Considerations for Nurses and Families
- Minimize handling and stimulation from light and noise throughout the admission process to avoid potentiating persistent pulmonary hypertension (PPHN)
- Encourage input and help with care from the infant's parents, as they are a partner in every aspect of the infant's care
- Provide all care using a Two-Person Care Method
- Consider three-person care for high-risk procedures. If three-person care is not possible, consider swaddling for high-risk procedures
- Never place infants diagnosed with congenital diaphragmatic hernia with their unaffected lung down, unless indicated by the clinical team. If atelectasis or airway collapse occurs in the unaffected lung, this may result in severe decompensation.
- For visitors, the goal is to keep the babies asleep.
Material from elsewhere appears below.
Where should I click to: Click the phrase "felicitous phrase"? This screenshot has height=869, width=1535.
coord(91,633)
Please be mindful to use gentle touches and soft voices (low, conversational tones) to promote a positive sleeping/healing environment
- Visitation may be dependent upon census or impacted by the viral season
- Be mindful that if you are having flu-like symptoms, it may be beneficial to ask for permission to visit and wear a protective face covering
Two-Person Care Method
Encourages the provision of physical support with slow, purposeful movements in synchrony with the infant’s responses to promote comfort and protection during care and improve tolerance of activities.
- Containment should include flexion support, keeping the infant’s hands in midline, legs flexed, and foot bracing likened in utero
- Provide all care using a two-person care method based on the infant's cues. The second caregiver could be a parent, nurse, respiratory therapist, neonatal nurse practitioner, physician, etc.
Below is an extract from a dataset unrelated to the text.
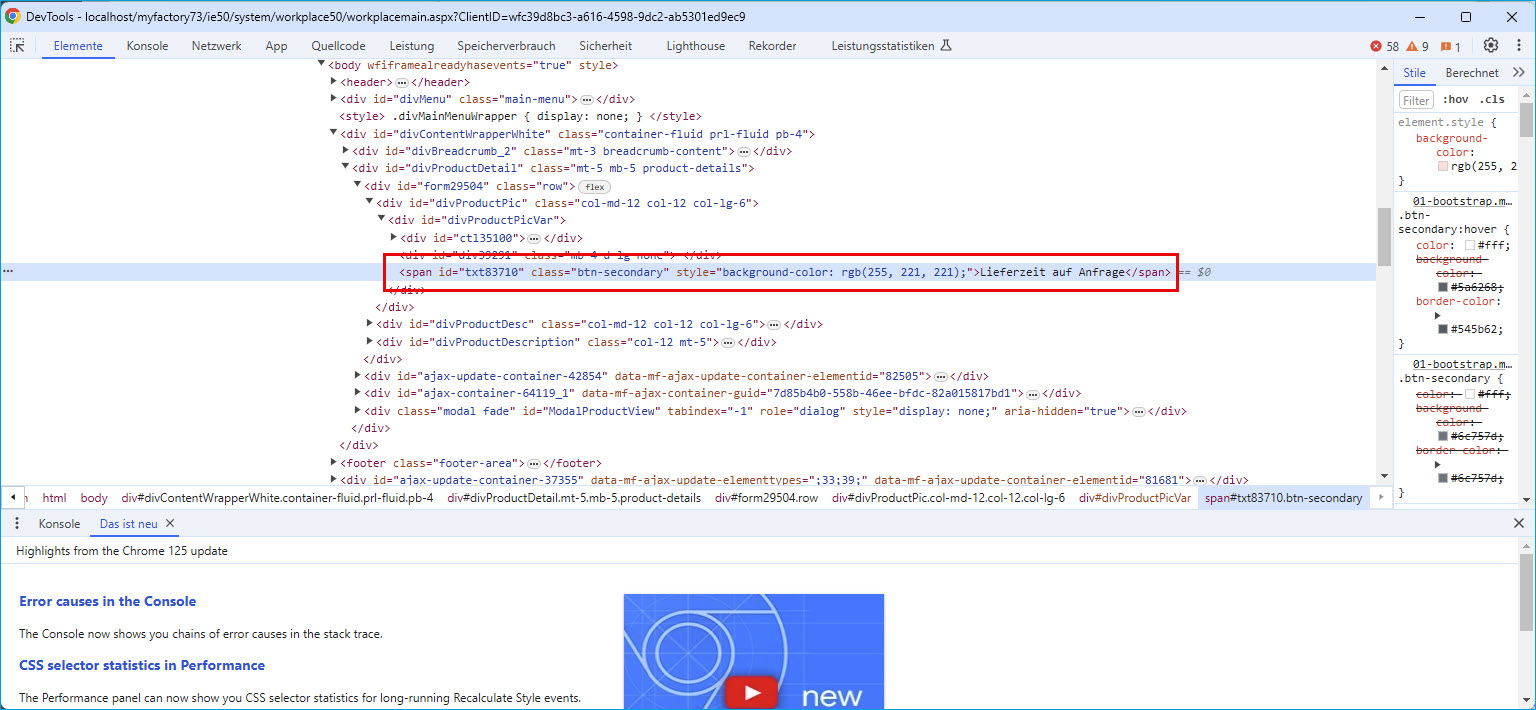
Task: Expand the footer element node
Action: point(334,463)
- Before handling the infant and beginning care, both caregivers should define roles and prioritize what needs to be completed with the interaction
- Utilize slow movements, especially with turning and position changes, to help the infant gain and maintain organization
- Provide consistent, relaxed touch during care
- One person should have at least one hand on the infant, providing containment
- One person should talk gently to the infant as an introduction to care and support and contain the infant to mimic the uterine walls, while the other provides care
- Provide frequent breaks and do not rush to complete care
- Follow infant time-out cues of when to pause and when to resume care, ensuring the infant has time to recover
References
Altimier, L., Kenner, C., & Damus, K. (2015). The Wee Care Neuroprotective NICU Program (Wee Care): The effect of a comprehensive developmental care training program on seven neuroprotective core measures for family-centered developmental care of premature neonates. Newborn & Infant Nursing Review, 15(1), 6-16. https://doi.org/10.1053/j.nainr.2015.01.006
Phillips, R., Solomon, J., & Altimier, L. (2023). Neuroprotective infant and family-centered development care for the tiniest babies: Perspectives from key members of the Neonatal Intensive Care Unit Small Baby Team. Critical Care Nursing Clinics of North America, 36(2), 167-184. https://doi.org/10.1016/j.cnc.2023.11.003
These pathways do not establish a standard of care to be followed in every case. It is recognized that each case is different, and those individuals involved in providing health care are expected to use their judgment in determining what is in the best interests of the patient based on the circumstances existing at the time. It is impossible to anticipate all possible situations that may exist and to prepare a pathway for each. Accordingly, these pathways should guide care with the understanding that departures from them may be required at times.